Sinds de eeuwwisseling schommelde het verschil tussen de goedkoopste provincie en de duurste provincie rond de € 80.000 tot € 110.000. ‘Maar doordat de toch al dure huizen in Noord-Holland de laatste jaren sneller in prijs stegen dan de huizen in de provincie Groningen, waar huizen het goedkoopst zijn, is dat verschil fors opgelopen’, legt woningmarkteconoom Carola de Groot uit. Ze wijst erop dat de kansen op een eigen huis daardoor het snelst zijn geslonken in Noord-Holland. De inkomens van aspirant-koopstarters zijn afgelopen jaren niet net zo snel gestegen als de huizenprijzen.

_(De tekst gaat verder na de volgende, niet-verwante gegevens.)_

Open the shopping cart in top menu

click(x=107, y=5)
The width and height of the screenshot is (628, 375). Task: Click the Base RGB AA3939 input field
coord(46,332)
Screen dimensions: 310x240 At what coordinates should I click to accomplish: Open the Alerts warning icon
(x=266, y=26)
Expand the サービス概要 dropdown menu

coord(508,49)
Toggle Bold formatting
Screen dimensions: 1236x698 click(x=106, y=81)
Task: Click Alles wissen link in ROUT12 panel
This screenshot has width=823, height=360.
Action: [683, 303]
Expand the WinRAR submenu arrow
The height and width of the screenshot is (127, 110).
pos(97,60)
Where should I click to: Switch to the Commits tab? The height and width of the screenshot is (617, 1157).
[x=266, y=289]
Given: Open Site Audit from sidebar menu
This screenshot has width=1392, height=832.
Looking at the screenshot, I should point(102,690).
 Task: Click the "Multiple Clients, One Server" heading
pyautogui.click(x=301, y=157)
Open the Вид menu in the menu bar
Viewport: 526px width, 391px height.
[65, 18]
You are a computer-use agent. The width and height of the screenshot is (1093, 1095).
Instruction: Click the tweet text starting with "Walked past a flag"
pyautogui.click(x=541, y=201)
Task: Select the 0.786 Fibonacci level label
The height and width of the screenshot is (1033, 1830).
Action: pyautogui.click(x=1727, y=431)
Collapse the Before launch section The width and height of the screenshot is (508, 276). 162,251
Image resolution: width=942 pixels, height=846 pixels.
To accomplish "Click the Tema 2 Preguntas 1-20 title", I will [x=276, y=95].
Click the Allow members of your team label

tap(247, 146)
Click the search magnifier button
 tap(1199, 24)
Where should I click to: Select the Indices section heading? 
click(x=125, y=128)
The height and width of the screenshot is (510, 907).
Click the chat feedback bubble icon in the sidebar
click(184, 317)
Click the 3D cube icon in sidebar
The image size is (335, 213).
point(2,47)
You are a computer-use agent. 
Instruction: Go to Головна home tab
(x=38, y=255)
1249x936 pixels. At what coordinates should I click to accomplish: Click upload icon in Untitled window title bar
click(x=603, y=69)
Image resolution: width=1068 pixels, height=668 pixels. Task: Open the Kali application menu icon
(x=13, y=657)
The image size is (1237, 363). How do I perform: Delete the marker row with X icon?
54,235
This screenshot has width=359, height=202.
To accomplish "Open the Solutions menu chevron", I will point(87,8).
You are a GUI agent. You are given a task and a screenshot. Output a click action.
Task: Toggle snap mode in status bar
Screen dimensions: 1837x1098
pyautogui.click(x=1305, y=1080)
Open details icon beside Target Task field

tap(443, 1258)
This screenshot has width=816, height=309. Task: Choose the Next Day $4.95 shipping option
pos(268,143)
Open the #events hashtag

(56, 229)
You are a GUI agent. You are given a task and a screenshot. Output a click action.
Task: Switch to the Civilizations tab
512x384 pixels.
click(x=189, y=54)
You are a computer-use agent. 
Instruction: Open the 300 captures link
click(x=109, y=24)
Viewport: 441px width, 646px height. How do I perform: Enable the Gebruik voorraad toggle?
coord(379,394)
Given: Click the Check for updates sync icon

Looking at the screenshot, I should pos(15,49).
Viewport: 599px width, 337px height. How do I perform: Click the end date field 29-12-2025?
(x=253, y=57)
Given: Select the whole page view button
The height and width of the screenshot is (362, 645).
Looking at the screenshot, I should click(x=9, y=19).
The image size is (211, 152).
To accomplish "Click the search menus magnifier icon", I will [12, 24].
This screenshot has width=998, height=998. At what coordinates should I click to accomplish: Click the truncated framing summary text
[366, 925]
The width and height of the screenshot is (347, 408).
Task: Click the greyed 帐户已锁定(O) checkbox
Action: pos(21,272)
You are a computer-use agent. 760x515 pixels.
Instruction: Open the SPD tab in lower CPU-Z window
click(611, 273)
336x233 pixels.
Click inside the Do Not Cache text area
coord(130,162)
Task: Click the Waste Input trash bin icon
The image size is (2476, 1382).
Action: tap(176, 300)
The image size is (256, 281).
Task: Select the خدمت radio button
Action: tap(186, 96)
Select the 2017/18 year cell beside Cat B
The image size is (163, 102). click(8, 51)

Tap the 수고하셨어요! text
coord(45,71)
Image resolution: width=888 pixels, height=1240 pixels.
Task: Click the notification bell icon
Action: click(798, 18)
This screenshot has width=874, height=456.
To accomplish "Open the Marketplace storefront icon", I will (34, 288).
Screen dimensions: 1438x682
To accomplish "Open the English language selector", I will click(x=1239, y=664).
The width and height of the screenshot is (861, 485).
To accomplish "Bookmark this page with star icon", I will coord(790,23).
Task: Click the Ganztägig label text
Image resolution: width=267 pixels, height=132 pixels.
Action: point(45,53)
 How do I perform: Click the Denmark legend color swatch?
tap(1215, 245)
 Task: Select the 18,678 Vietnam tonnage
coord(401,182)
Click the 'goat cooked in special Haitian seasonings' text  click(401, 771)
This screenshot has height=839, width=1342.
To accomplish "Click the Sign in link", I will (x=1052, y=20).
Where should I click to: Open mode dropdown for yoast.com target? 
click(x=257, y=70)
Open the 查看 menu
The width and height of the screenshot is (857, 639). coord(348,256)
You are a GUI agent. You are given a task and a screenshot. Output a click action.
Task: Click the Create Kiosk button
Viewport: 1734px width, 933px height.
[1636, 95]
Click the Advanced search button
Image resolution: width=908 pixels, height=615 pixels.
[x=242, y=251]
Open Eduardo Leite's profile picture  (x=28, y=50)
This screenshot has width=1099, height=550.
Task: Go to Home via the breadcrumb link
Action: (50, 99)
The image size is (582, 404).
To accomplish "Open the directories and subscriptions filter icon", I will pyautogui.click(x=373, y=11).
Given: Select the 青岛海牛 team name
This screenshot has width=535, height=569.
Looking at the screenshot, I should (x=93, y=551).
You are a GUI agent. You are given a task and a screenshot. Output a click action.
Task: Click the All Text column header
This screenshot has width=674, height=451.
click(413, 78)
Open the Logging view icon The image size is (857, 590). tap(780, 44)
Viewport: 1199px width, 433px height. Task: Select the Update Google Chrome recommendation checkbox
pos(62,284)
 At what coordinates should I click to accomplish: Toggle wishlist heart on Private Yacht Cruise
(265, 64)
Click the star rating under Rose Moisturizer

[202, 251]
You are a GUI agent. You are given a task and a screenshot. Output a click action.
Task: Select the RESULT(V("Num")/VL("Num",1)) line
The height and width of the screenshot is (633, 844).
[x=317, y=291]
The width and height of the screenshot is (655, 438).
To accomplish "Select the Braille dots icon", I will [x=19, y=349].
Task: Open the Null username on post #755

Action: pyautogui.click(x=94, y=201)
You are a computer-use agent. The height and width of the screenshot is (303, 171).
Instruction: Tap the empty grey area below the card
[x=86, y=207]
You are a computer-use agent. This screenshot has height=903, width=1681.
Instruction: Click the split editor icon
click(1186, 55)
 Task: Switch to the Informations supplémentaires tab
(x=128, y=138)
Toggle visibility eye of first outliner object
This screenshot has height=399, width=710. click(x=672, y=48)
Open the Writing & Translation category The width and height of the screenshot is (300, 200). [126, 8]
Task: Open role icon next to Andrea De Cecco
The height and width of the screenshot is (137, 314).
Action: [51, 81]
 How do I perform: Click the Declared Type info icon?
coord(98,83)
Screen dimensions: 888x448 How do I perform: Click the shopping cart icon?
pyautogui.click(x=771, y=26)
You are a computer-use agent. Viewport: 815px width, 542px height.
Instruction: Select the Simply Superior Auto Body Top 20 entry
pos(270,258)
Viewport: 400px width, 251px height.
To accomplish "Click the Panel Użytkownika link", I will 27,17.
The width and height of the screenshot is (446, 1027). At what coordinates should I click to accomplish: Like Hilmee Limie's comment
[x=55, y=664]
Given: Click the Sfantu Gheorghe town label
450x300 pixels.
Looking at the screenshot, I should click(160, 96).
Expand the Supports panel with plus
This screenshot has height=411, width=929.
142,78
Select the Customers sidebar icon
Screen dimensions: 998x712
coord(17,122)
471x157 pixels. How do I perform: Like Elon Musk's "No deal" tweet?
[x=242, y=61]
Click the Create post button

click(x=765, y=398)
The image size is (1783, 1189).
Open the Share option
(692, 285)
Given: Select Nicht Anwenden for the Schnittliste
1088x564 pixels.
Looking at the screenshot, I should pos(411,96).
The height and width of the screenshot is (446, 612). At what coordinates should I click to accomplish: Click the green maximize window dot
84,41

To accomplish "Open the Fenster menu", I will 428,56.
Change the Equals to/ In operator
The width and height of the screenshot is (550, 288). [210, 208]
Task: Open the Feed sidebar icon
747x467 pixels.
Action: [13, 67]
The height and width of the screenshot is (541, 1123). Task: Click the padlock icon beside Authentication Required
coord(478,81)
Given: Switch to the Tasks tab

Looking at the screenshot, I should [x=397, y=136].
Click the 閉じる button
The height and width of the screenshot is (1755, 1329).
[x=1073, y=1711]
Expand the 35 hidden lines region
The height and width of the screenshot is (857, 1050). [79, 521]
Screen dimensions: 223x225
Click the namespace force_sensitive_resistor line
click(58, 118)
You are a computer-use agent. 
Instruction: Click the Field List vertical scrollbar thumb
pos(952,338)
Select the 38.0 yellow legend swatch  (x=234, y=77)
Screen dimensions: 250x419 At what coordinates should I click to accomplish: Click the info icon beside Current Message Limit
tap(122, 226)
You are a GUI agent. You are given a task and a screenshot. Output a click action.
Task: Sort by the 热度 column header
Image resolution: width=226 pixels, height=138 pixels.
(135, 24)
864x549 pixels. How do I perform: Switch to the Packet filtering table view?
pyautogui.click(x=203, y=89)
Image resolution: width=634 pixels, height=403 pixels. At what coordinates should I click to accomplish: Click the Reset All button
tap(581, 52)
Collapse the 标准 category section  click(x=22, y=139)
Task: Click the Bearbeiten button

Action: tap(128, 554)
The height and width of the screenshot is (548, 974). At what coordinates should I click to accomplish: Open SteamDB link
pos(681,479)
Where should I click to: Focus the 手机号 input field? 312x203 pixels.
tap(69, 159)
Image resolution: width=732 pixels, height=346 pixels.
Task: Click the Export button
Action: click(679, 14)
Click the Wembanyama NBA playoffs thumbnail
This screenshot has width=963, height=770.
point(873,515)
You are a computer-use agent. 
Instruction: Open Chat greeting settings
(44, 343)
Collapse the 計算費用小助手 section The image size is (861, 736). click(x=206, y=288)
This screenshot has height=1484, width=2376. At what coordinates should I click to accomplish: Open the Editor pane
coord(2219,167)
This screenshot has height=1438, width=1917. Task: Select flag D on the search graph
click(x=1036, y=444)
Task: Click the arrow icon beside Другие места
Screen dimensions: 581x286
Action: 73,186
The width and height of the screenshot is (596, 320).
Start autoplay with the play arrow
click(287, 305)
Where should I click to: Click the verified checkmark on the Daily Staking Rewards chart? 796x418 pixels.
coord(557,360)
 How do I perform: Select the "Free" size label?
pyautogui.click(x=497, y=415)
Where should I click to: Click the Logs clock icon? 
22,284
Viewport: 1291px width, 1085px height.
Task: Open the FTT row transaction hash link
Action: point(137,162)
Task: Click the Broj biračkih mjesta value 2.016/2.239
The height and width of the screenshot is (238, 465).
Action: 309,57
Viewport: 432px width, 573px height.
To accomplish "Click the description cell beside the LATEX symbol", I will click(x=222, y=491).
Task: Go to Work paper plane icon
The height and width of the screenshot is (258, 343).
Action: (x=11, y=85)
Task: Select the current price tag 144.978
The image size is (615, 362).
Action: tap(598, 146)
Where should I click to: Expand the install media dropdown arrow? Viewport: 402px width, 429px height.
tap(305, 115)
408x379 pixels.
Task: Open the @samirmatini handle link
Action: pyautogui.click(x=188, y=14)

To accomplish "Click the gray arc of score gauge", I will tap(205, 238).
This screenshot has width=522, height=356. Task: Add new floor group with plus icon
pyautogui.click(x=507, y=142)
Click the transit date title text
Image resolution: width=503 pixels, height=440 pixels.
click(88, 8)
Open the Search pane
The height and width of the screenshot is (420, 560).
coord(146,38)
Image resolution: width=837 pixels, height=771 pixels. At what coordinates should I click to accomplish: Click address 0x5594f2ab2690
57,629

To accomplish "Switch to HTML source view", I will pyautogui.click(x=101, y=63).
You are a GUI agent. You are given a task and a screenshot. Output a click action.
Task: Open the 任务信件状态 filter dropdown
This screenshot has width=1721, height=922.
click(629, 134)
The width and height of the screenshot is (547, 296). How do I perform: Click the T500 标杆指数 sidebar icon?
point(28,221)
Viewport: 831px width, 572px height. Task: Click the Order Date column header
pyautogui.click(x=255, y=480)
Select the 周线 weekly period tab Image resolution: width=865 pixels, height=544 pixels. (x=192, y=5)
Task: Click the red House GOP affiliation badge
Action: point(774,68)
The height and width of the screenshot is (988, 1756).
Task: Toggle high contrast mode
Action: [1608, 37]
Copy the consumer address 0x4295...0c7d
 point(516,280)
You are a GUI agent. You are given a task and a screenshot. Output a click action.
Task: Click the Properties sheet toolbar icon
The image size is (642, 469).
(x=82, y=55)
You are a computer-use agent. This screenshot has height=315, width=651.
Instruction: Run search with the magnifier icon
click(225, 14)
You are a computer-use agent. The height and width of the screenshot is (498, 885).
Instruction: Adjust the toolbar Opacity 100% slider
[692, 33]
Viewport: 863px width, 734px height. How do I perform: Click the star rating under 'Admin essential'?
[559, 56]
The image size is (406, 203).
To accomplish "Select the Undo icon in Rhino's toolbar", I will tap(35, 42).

Dat kopers van huizen in Noord-Holland in het tweede kwartaal gemiddeld bijna € 388.000 euro neertelden, wordt in grote mate gedreven door de prijzen in de hoofdstad. In Amsterdam hebben kopers gemiddeld € 473.000 euro over voor een koophuis. Dat is anderhalf keer zoveel als gemiddeld in Nederland.
Kloof tekent zich internationaal af
Deze kloof tekent zich niet alleen af in ons land, maar is volgens de Rabobank-econoom ook zichtbaar in andere West-Europese landen. De Groot: ‘In Londen ligt de prijs twee keer zo hoog als van de gemiddelde Britse woning. Huizenkopers in Kopenhagen betalen zelfs 2,2 keer meer dan gemiddeld in Denemarken.’
Verkoop van huizen lijkt te stabiliseren
In het kwartaalbericht uiten de Rabobankeconomen verder de verwachting dat het aantal transacties dit en komend jaar stabiliseert rond de 205.000 verkopen. Dat is minder dan in de afgelopen drie jaren, toen er nog sprake leek van een inhaalslag op de woningmarkt door mensen die tijdens de crisisjaren niet konden of wilden verhuizen. De Groot: ‘Die inhaalslag is uitgewerkt, we bewegen nu naar ons idee juist richting een nieuw evenwicht in het aantal woningverkopen.’ Voor de crisis wisselde elk jaar wel een groter aandeel van de koopwoningen van eigenaar. ‘Het verschil is deels toe te schrijven aan de vergrijzing, omdat ouderen minder vaak verhuizen dan jongeren.’